GOALS:
- 1) In the column on collaborative welding robots, how does the arc-on time for manual welding compare with that of a robot?
- 2) Output every line of the rows from the pointing dataset below as a Markdown table with the columns No. and Line, omitting blank lines and leaving the pictures out.

START EXTRACT

ADVANCING AUTOMATION COLUMN
BY JOSH LEATH
While robotic welding has existed for decades, the use of collaborative robots (cobots) for industrial welding is relatively new. Offering pinchless designs with smooth surfaces, cobots work safely with or in close proximity to humans. Built-in safety-rated power and force limiting (PFL) sensors allow the machine to monitor external forces applied to its body and stop as needed to not exceed preset thresholds. This reduces and eliminates the requirement for external safety sensors and protects workers from potentially harmful contact situations.
They’re also much more efficient than their human counterparts. Arc-on time for manual welding is 20% compared to 85% for a robot, making one robot equivalent to 3.5 welders. In addition to lowering cost per part, a robot frees welders to perform value-added tasks such as custom welding.
These benefits make cobots a go-to option when space is scarce and production throughput needs a boost. But while cobots save space and are easy to program, keep the following in mind when considering if and how to integrate the technology into your welding operation.

END EXTRACT
START DATASET ENTRIES

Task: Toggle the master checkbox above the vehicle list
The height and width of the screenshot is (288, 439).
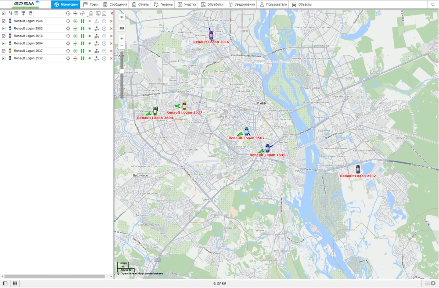Action: [4, 14]
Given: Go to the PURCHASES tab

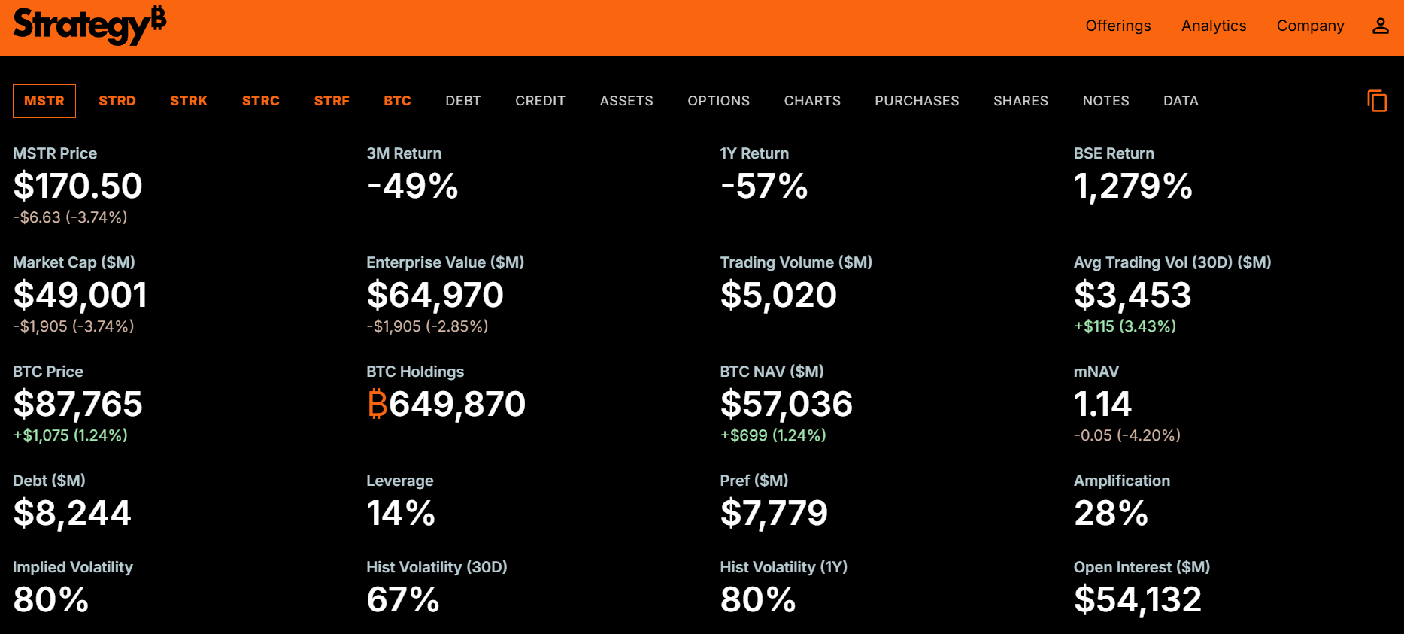Looking at the screenshot, I should tap(917, 101).
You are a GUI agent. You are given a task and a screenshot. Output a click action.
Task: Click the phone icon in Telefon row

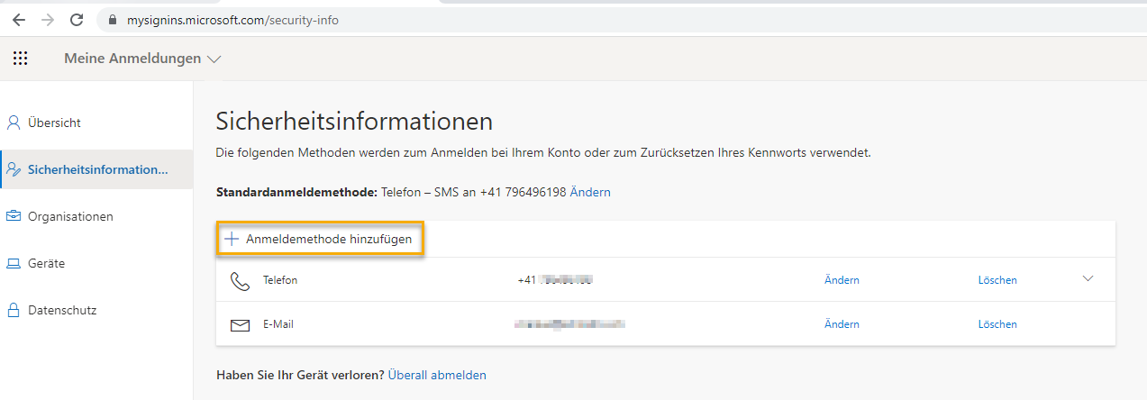pos(240,280)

END DATASET ENTRIES

PROBLEM SOLUTIONS:
- 1) Manual welding has an arc-on time of 20%, compared to 85% for a robot.

- 2)
| No. | Line |
|---|---|
| 1 | Task: Toggle the master checkbox above the vehicle list |
| 2 | The height and width of the screenshot is (288, 439). |
| 3 | Action: [4, 14] |
| 4 | Given: Go to the PURCHASES tab |
| 5 | Looking at the screenshot, I should tap(917, 101). |
| 6 | You are a GUI agent. You are given a task and a screenshot. Output a click action. |
| 7 | Task: Click the phone icon in Telefon row |
| 8 | pos(240,280) |